つまり何も起こらなかった。治安維持部隊が魂の穢れた紛い者と交戦し、命がけで太陽都市の平和を守ったわけでもなく、紛い者の凶悪な超能力で壊滅されたわけでもない。ただ無意味に時間を使っただけだと。
いずれ次の市長選が始まる。その前にやらなければならない事がある。正直に言って、この手を使うのはあまり好きではない。たまたま目についた始末書の名前を見る。
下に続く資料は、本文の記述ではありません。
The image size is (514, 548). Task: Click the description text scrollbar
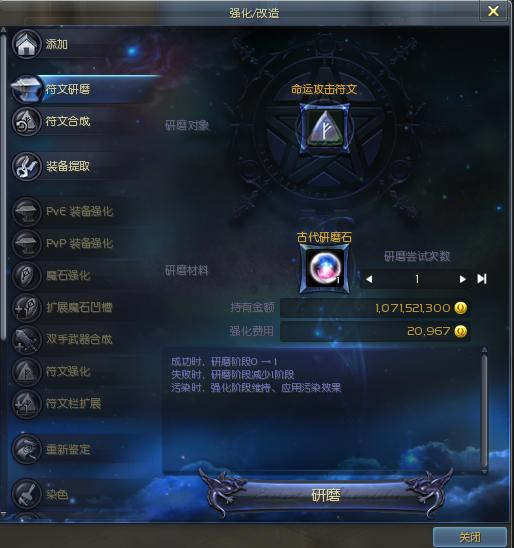(484, 410)
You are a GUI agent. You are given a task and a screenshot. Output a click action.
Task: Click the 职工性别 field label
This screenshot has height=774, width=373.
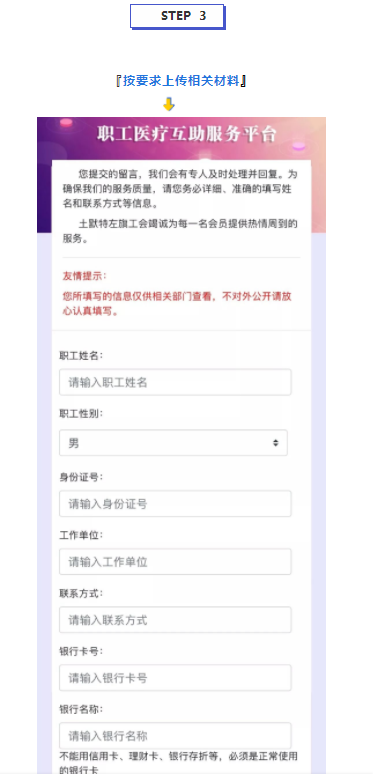pyautogui.click(x=81, y=414)
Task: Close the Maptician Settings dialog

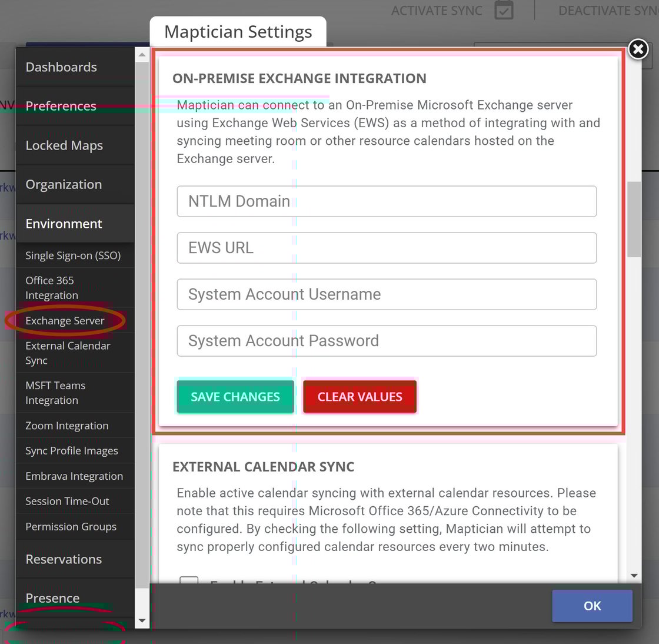Action: coord(638,49)
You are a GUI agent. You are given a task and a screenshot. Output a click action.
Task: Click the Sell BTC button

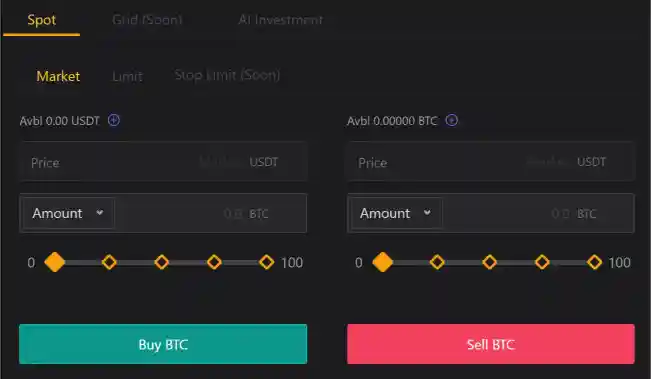pyautogui.click(x=491, y=344)
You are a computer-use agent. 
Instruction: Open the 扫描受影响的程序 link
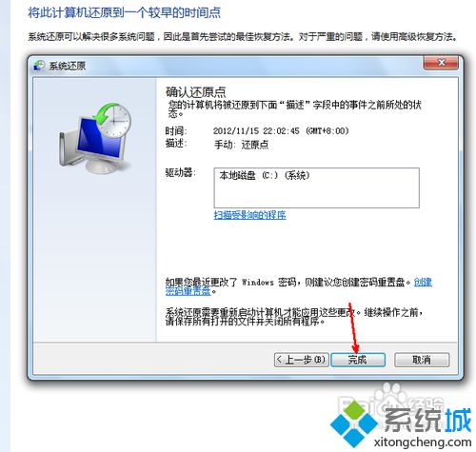click(249, 215)
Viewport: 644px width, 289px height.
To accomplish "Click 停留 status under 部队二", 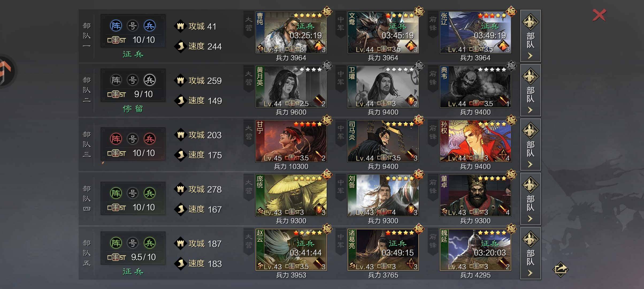I will (133, 109).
ゴウマは通信機を起動し、ホースラバーに繋ぐ。今は悠長に問題を先延ばしに出来ない。今すぐ対処する必要がある。
「私だ」
治安維持部隊の中でゴウマの息のかかった者に連絡を入れる。表向きは一隊員だが、太陽都市の治安を守る為ではなく、ゴウマの為に独自に動く彼の手足だ。時として法を犯すような汚れ仕事すら引き受ける。
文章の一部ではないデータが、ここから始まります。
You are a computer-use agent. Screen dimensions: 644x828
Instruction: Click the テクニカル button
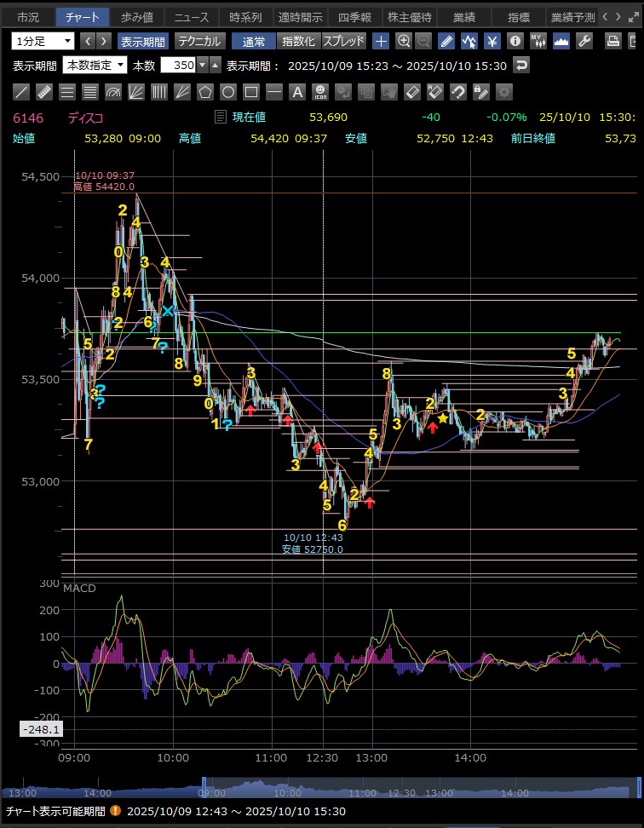tap(200, 41)
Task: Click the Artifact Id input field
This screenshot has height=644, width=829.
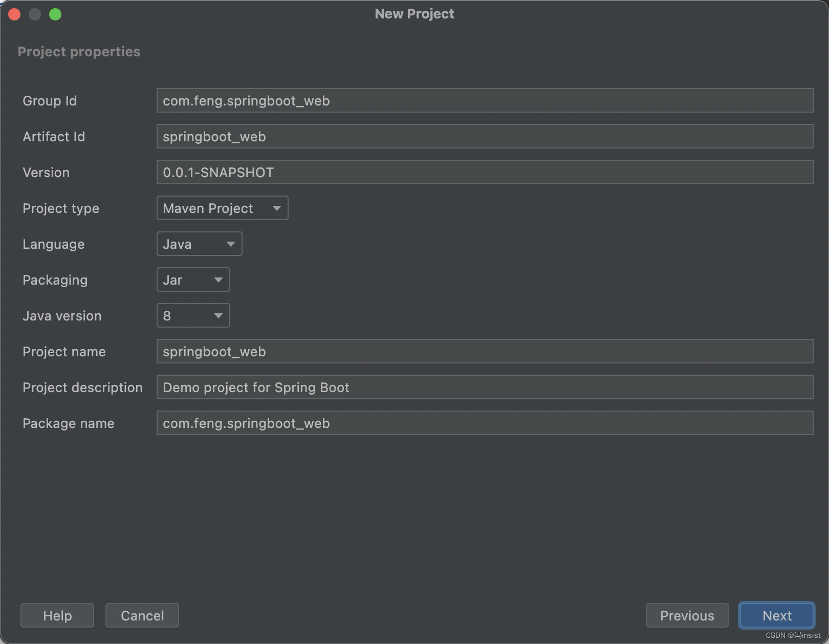Action: pyautogui.click(x=484, y=136)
「ロイド・ベッティという隊員がアンチに命を狙われてる可能性がある。至急調査せよ。お前一人でだ」
了解という言葉の後、通信はすぐに切られた。これだけのやりとりでゴウマの下した本当の命令を理解した。ホースラバーと違い、彼らは命令に疑問など持たず淡々と遂行してくれる。太陽都市の人間すべてがこれほど利口であればいいのだがとゴウマは思った。
ちらりと部屋の隅にある監視カメラに目を送る。太陽都市内のあらゆる情報は逐一ヴァリスに送られている。先ほどの通話も既にヴァリスに把握されているだろう。あれがこちらの行動を妨害することはないが、弱みを握られたままでは迂闊に排除することもできない。フェリオ・カーボンの暗殺事件以降、ヴァリスを都市の内政からは遠ざけ、生産エリアの管理に追いやることは出来たが、緊急の時に備え居住エリアにはヴァリスがコントロールする警備ロボットが配備されていたりと、まだその影響力は大きい。自我を持ったシステムなどフェリオ・カーボンはとんだ物を作ってくれた。ヴァリスをどうにかしない限り、太陽都市を完全に支配下に置いた事にはできない。
そしてまだやらなけばならないことが残っている。紛い者の研究施設から研究員が一人逃走した。早く市民やアンチたちに知られる前に見つけなければ……。
太陽都市の中で見つからないという事は、すでに外に出ているのかもしれない。その方が好都合だ。太陽都市の外ならば何が起こってもおかしくない。
ゴウマはさらに他の密偵に通信を入れる。
「私だ。行方不明になったセーヴァ研究所の研究員の探索だが……」
新たな命令を下した後、ゴウマは席を立って太陽都市を見下ろした。
***
「また来たの? あんたも物好きね」
デーキスは再びブルメに会っていた。
「うん、君に見せたいものがあるんだ」
そう言って、デーキスはブルメにペンダントを差し出した。ハーリィ・Tから食料と交換した月の鉱石のメダル。ハーリィ・Tに頼んだら、特別に無償でペンダントに加工してくれた。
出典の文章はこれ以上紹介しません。